Capably written but perfunctory pieces that will fail to please any but the most devoted readers.

Mixed essays on matters of life, death, and academia.

Sanders (Hunting for Hope, 1998) opens with a meditation on the loss of loved ones, the inevitable leave-taking of children who grow up to make lives and homes of their own, and the advancing years—events that can easily set a person to wondering what life is all about. He goes on to recount his long-standing concern with scriptural questions, venturing thoughtful readings of biblical passages and offering a few conclusions on the spiritual plane.
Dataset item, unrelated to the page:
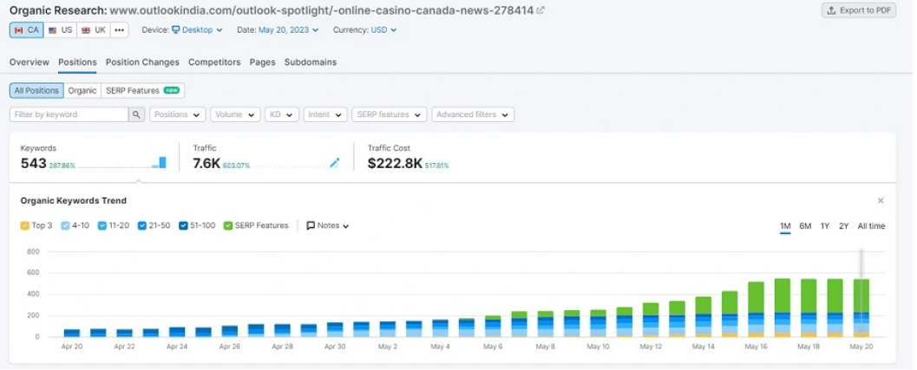The height and width of the screenshot is (370, 917).
Task: Open the Competitors tab
Action: click(213, 62)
Some of these are elegant in their plainspoken sincerity: “I no longer believe that Jesus can do our dying for us; we must do that for ourselves, one by one.” Sanders goes on to deliver fine pieces on such topics as the many kinds of wood that make up his Bloomington, Indiana, house (whose patterns, he claims, point to the underlying order of nature) and the importance of diversity in agriculture and culture alike. His energy soon flags, however, and he strays far from the questions of spirit his title promises into hurried, even throwaway essays on the books he keeps in his bedroom and the kind of writing he expects from the college students in his charge. His least successful essays are second-person addresses to his father and other family members (“Whenever I get irritated by the latest corruption or cruelty in the daily news, I remember you grumbling as you read the paper”), epistles that unfold with all the subtlety of a greeting card and lower the average considerably.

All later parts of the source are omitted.